Rodney's vision of the future is a single industrial union for the public sector and a single trade union movement for the world.

"We need to talk to civil servants, to teaching organisations and to build the profile of public services across the whole piece".

The bigger we are, the more we can "proclaim the public service ethos". That ethos is core to everything we do.

"It is ideological, political and a social belief. Public services paid from the public purse and delivered by properly trained and rewarded public sector workers".

Rounding on those who back privatisation, Rodney said,

"Profit-taking has no place in the areas we cover; in healthcare, housing, care of the elderly, the sick and the dying. If we do not speak up for them, who will?"

And he believes we have spoken up for them. In looking back to the merger, Rodney sees UNISON as having been crucial to the whole trade union movement.

"Without UNISON in those last seven years things would have been a lot worse. The merger was a voice and a vote for trade unionism and one that the members democratically chose.

"I know blue collar workers and white collar have sometimes felt left out by each other, but we are pulling together.

"There are new people coming into UNISON who have never been in NUPE, COHSE or NALGO and it has led to a UNISON culture.
"A UNISON culture of, whatever your job, you are worth as much as anyone else"

What next?

And what of the future? Rodney believes the wheel will turn in the next 10 to 15 years. In the 1880s and 1890s the push to private provision saw corruption and non-provision of services because private companies failed.

"I hope to become President of the National Pensioners Convention. I spoke to them in Blackpool recently and got a very warm reception.
He then launched into the familiar grasp of issues, statistics and political vision in this new role, that has made him so successful as a union leader.

"There are 10.25 million pensioners in Britain, one-fifth of the population.

"Grey power does work (luckily for both of us) - pensioners are a real power", said Rodney.

"But we need to make sure that in old age the extremes of poverty and wealth are not continued".

He acknowledged there was a lot of work to do, especially on building a link between the generations.

Young people should be campaigning for the elderly and the elderly should be standing up and marching for the young "on unemployment, lack of prospects and the minimum wage".

International

Rodney also intends to do some international work. He was at Seattle pushing for core labour values to be accepted.

"There should be no child labour, no slave forced labour and real health and safety rights throughout the world", he said.

"I don't want to see people maimed and killed in factories, factories often owned by Western wealth treating people as scum".

Partnerships were needed and could be built with unions and non governmental organisations to tackle these issues and Rodney was looking to SOLIDAR as a start to this process.

And he stressed that all this work would be unpaid.

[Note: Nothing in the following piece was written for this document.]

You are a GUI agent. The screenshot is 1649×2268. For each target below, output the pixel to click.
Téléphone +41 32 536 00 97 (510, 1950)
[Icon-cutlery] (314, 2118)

"I have a good pension after 35 years and I am grateful for that and because it will allow me to do this work", he explained.

Reach out to each other

Sitting with one of Scotland's NEC members John McFadden (who arranged the interview), I asked Rodney to reflect of his personal touch that extends to an amazing memory for people.

There was also the ability to immediately engage members in conversation about the issues they want UNISON to address. He was soon talking with passion about the need to treat and see people as individuals.

"In a major organisation of 1.3 million we need to try harder to reach out and touch each other.

"We cannot be bureaucracy bound, we are not so committee bound that we cannot reach out to each other.

"You can get so snowed under in a huge organisation, just as you can get lost in the hugeness of society. We are human beings, we have to reach out.

"For those in ill health, mental or physical, we need to reach out more.
"Trade unions have huge power to reach out be a force for good.

UNISON in particular is, has been and will be a power for good".
In that self deprecating way, Rodney had interspersed the interview with "is this alright, is this what you wanted" . Yes it was, and I will go long time before I see John McFadden sitting so quietly for so long.